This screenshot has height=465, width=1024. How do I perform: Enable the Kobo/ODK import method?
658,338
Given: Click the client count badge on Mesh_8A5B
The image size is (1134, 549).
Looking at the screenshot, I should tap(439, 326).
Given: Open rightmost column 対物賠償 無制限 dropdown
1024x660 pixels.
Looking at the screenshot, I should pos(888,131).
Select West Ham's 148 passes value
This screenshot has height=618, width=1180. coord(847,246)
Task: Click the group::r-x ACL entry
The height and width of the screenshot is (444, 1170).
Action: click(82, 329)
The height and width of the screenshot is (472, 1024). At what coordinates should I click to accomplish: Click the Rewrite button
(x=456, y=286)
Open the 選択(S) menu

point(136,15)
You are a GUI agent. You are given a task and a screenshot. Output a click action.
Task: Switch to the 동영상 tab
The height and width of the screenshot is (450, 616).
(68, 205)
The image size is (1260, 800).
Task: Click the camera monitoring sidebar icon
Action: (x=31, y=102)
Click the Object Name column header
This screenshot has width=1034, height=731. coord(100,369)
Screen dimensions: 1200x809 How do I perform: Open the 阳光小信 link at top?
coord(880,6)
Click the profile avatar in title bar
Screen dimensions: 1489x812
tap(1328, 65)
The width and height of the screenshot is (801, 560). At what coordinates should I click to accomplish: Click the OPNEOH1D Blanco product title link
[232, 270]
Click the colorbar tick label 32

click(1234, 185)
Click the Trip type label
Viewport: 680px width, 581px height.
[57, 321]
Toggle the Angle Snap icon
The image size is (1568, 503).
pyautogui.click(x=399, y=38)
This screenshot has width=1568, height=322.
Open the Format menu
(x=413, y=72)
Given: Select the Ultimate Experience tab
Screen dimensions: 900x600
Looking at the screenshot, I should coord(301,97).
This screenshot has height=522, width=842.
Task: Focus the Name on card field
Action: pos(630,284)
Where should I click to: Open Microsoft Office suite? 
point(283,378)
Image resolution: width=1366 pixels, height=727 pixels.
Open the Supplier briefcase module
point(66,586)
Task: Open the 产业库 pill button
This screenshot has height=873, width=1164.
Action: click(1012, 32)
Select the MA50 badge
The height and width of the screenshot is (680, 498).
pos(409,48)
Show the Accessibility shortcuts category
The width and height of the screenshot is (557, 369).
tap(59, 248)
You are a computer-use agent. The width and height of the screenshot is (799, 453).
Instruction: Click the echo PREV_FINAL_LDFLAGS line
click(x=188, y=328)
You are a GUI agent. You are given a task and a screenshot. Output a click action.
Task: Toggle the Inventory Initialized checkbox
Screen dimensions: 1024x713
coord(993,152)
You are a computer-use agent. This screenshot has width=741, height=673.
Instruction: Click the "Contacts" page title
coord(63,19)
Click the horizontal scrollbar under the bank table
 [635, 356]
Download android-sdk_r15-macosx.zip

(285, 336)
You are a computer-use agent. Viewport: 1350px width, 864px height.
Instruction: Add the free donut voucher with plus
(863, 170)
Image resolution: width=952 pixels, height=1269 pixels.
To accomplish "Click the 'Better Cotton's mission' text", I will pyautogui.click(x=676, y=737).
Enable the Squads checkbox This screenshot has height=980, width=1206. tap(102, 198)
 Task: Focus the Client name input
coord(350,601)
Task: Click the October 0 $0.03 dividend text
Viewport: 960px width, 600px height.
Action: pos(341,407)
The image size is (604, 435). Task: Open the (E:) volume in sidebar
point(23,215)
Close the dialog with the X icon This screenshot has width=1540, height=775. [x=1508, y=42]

▶ EXERCISE GOAL: Gather every line from the listing above in which the word "checkbox" appears.

▶ OUTPUT BELOW:
Task: Toggle the Inventory Initialized checkbox
Enable the Squads checkbox This screenshot has height=980, width=1206. tap(102, 198)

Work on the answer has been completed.